Fun fact about Leeds – This is the biggest city the Worlds will incorporate and is a fun place for a night out. Whitelocks, in particular, is a pub worthy of your attention, but I’ve mentioned that before. For something different, and more accessible around the world, if you haven’t already seen The Damned United, you should. It is the story of a legendary football/soccer manager’s one unsuccessful season running Leeds United, sandwiched between glory with Derby County and Nottingham Forest. It is also much more than that, and I promise that you don’t need to like football to love one of the best-acted films I’ve seen. You’ll like Leeds more after watching it, too (though much of it is filmed elsewhere).
The finishing circuits and the winning riders
For the time trials, this looks slightly more straightforward than Innsbruck or Bergen but is not an entirely straightforward, power course. Round up the usual suspects, and let the chips fall where they may.
The road races are, in a word, open. Yes, the men’s course is close to stage one of the tour, which finished in a bunch sprint, but is much longer and has a challenging loop bolted onto the end. The women’s course, similarly, is tough throughout but there’s nothing that will definitely throw the sprinters off the list of possible winners.
As ever, much will come down to how the race is ridden. It’d also be foolish to ignore the possibility of weather playing a role. At the end of September, the official forecast for Yorkshire is “stuffed if I know”. We could conceivably see some races in twenty degrees, sunshine and calm, and others in torrential rain and gale force frozen winds. Certainly you can’t yet say with certainty that there won’t be echelons on the tops, which is an interesting idea.
What about that final loop, then? It is a technical 14km, with plenty of tight turns, especially in the closing kilometres. It also features multiple upslopes. The first and biggest is a long, steady slope up to Beckwithshaw, but there are plenty of shorter sharp climbs. I went searching for a comparison from previous years, and struggled. Perhaps the worlds course in Geelong, but with a much tougher intro and a more technical finish? A better comparison would be to follow half of Liege-Bastogne-Liege with two-thirds of Quebec, and make the weather (potentially) worse.

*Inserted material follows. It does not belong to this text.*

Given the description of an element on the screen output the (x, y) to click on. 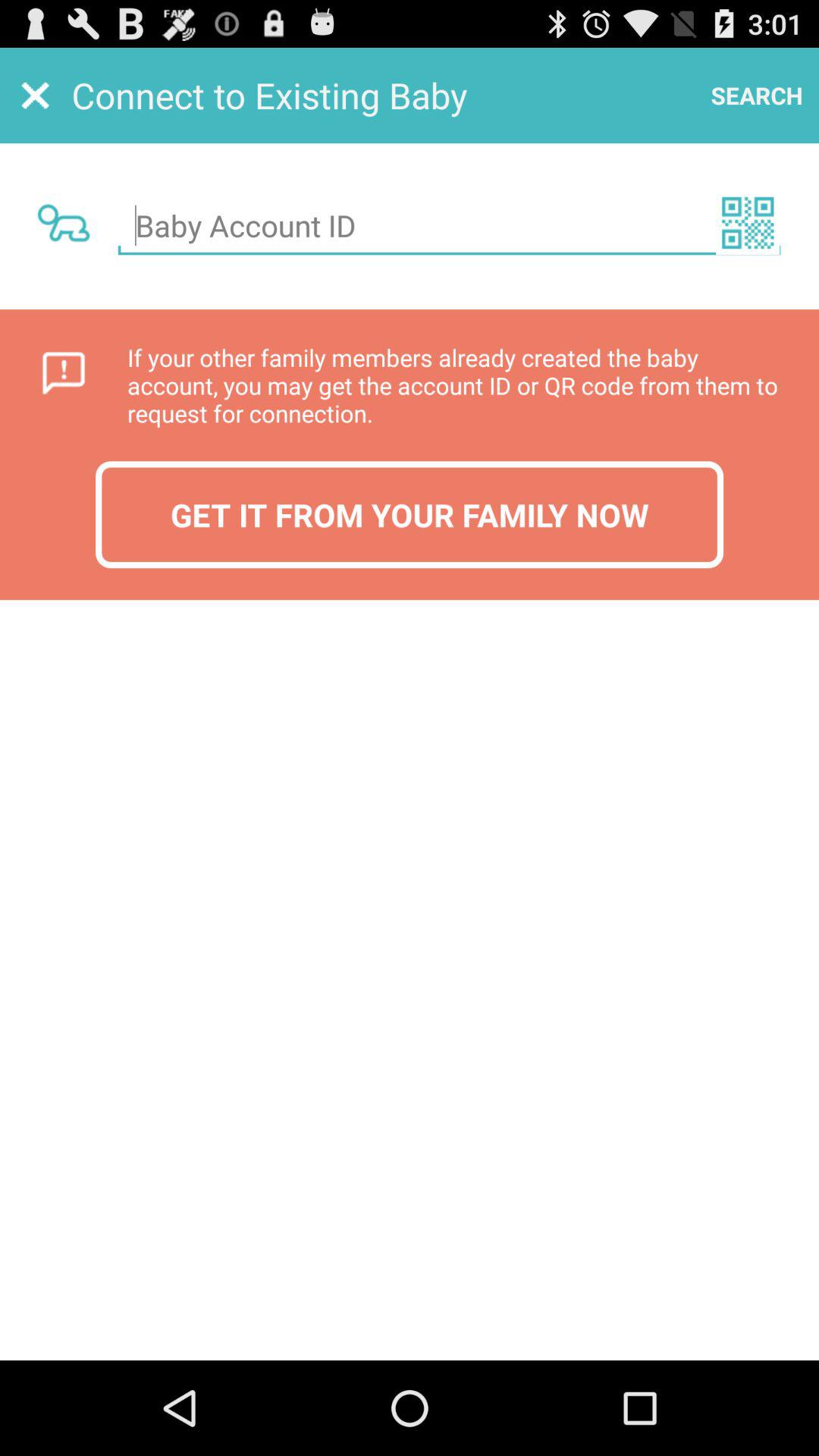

So, who wins? Too soon to say, but let’s have a look, purely in the interest of thinking about the type of rider who’ll enjoy the course. I think our winner will be somewhere between a very tough sprinter and a fast-finishing classics rider. I can see Sagan making it five, with Matthews, Alaphillipe and Kwiatkowski also licking their lips at the parcours. For the women, local girl Lizzie Deignan’s little girl will have just celebrated her first birthday, and if she’s back to riding I think Mum has an excellent chance on roads she knows well, but she’ll have to see off the Dutch challenge, of course. They might not have shifted the likes of Longo Borghini either.
Anyone want to start booking accommodation?